# Problem
Output all the data exactly.
START Data supplied
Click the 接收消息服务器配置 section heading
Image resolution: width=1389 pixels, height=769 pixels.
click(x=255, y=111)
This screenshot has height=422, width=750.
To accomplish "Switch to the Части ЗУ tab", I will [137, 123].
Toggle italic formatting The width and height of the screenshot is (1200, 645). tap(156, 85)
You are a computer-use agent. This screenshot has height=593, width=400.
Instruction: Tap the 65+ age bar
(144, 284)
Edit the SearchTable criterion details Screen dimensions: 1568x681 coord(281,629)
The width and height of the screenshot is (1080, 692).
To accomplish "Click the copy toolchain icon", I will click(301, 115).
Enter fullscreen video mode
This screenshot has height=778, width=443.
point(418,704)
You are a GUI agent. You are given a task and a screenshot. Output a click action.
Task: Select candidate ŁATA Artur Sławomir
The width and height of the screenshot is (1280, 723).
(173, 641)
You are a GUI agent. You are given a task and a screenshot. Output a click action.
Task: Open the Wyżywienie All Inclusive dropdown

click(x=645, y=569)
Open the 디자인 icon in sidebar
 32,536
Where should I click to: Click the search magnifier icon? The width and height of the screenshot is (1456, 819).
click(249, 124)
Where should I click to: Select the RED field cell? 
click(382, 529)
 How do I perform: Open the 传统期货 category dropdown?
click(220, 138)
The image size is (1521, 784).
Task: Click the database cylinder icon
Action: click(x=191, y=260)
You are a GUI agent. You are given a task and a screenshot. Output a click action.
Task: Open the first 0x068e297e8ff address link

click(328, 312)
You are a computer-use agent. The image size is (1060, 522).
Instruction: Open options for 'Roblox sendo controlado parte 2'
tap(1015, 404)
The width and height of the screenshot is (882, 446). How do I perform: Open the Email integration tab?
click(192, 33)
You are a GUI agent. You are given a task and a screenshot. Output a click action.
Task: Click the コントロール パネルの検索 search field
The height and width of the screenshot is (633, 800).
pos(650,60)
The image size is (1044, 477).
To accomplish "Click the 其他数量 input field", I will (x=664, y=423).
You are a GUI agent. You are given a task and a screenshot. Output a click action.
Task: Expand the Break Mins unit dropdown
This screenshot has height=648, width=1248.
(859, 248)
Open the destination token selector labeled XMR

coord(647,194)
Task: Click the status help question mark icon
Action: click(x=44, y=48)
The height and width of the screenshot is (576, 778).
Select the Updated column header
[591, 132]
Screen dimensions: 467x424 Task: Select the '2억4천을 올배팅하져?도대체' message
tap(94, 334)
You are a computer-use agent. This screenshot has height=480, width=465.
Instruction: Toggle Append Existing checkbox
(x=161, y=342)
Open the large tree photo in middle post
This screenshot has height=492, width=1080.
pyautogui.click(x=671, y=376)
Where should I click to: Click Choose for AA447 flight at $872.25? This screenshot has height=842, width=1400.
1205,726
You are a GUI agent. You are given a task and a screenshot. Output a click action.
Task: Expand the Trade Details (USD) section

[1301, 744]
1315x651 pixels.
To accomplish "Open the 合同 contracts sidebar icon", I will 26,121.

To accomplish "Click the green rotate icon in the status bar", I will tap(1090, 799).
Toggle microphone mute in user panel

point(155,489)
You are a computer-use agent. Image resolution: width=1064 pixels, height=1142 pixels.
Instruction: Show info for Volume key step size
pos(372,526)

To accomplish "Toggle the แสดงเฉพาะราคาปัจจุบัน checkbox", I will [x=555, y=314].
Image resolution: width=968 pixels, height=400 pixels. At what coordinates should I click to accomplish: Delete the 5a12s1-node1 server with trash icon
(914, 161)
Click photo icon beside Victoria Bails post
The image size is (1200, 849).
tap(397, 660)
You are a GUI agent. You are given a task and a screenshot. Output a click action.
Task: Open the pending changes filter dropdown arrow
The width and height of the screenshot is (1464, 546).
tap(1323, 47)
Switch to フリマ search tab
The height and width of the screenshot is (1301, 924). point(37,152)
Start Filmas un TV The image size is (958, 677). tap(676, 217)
END Data supplied
# Result of the task
Click the 接收消息服务器配置 section heading
Image resolution: width=1389 pixels, height=769 pixels.
click(x=255, y=111)
This screenshot has height=422, width=750.
To accomplish "Switch to the Части ЗУ tab", I will [137, 123].
Toggle italic formatting The width and height of the screenshot is (1200, 645). tap(156, 85)
You are a computer-use agent. This screenshot has height=593, width=400.
Instruction: Tap the 65+ age bar
(144, 284)
Edit the SearchTable criterion details Screen dimensions: 1568x681 coord(281,629)
The width and height of the screenshot is (1080, 692).
To accomplish "Click the copy toolchain icon", I will click(301, 115).
Enter fullscreen video mode
This screenshot has height=778, width=443.
point(418,704)
You are a GUI agent. You are given a task and a screenshot. Output a click action.
Task: Select candidate ŁATA Artur Sławomir
The width and height of the screenshot is (1280, 723).
(173, 641)
You are a GUI agent. You are given a task and a screenshot. Output a click action.
Task: Open the Wyżywienie All Inclusive dropdown

click(x=645, y=569)
Open the 디자인 icon in sidebar
 32,536
Where should I click to: Click the search magnifier icon? The width and height of the screenshot is (1456, 819).
click(249, 124)
Where should I click to: Select the RED field cell? 
click(382, 529)
 How do I perform: Open the 传统期货 category dropdown?
click(220, 138)
The image size is (1521, 784).
Task: Click the database cylinder icon
Action: click(x=191, y=260)
You are a GUI agent. You are given a task and a screenshot. Output a click action.
Task: Open the first 0x068e297e8ff address link

click(328, 312)
You are a computer-use agent. The image size is (1060, 522).
Instruction: Open options for 'Roblox sendo controlado parte 2'
tap(1015, 404)
The width and height of the screenshot is (882, 446). How do I perform: Open the Email integration tab?
click(192, 33)
You are a GUI agent. You are given a task and a screenshot. Output a click action.
Task: Click the コントロール パネルの検索 search field
The height and width of the screenshot is (633, 800).
pos(650,60)
The image size is (1044, 477).
To accomplish "Click the 其他数量 input field", I will (x=664, y=423).
You are a GUI agent. You are given a task and a screenshot. Output a click action.
Task: Expand the Break Mins unit dropdown
This screenshot has height=648, width=1248.
(859, 248)
Open the destination token selector labeled XMR

coord(647,194)
Task: Click the status help question mark icon
Action: click(x=44, y=48)
The height and width of the screenshot is (576, 778).
Select the Updated column header
[591, 132]
Screen dimensions: 467x424 Task: Select the '2억4천을 올배팅하져?도대체' message
tap(94, 334)
You are a computer-use agent. This screenshot has height=480, width=465.
Instruction: Toggle Append Existing checkbox
(x=161, y=342)
Open the large tree photo in middle post
This screenshot has height=492, width=1080.
pyautogui.click(x=671, y=376)
Where should I click to: Click Choose for AA447 flight at $872.25? This screenshot has height=842, width=1400.
1205,726
You are a GUI agent. You are given a task and a screenshot. Output a click action.
Task: Expand the Trade Details (USD) section

[1301, 744]
1315x651 pixels.
To accomplish "Open the 合同 contracts sidebar icon", I will 26,121.

To accomplish "Click the green rotate icon in the status bar", I will tap(1090, 799).
Toggle microphone mute in user panel

point(155,489)
You are a computer-use agent. Image resolution: width=1064 pixels, height=1142 pixels.
Instruction: Show info for Volume key step size
pos(372,526)

To accomplish "Toggle the แสดงเฉพาะราคาปัจจุบัน checkbox", I will [x=555, y=314].
Image resolution: width=968 pixels, height=400 pixels. At what coordinates should I click to accomplish: Delete the 5a12s1-node1 server with trash icon
(914, 161)
Click photo icon beside Victoria Bails post
The image size is (1200, 849).
tap(397, 660)
You are a GUI agent. You are given a task and a screenshot. Output a click action.
Task: Open the pending changes filter dropdown arrow
The width and height of the screenshot is (1464, 546).
tap(1323, 47)
Switch to フリマ search tab
The height and width of the screenshot is (1301, 924). point(37,152)
Start Filmas un TV The image size is (958, 677). tap(676, 217)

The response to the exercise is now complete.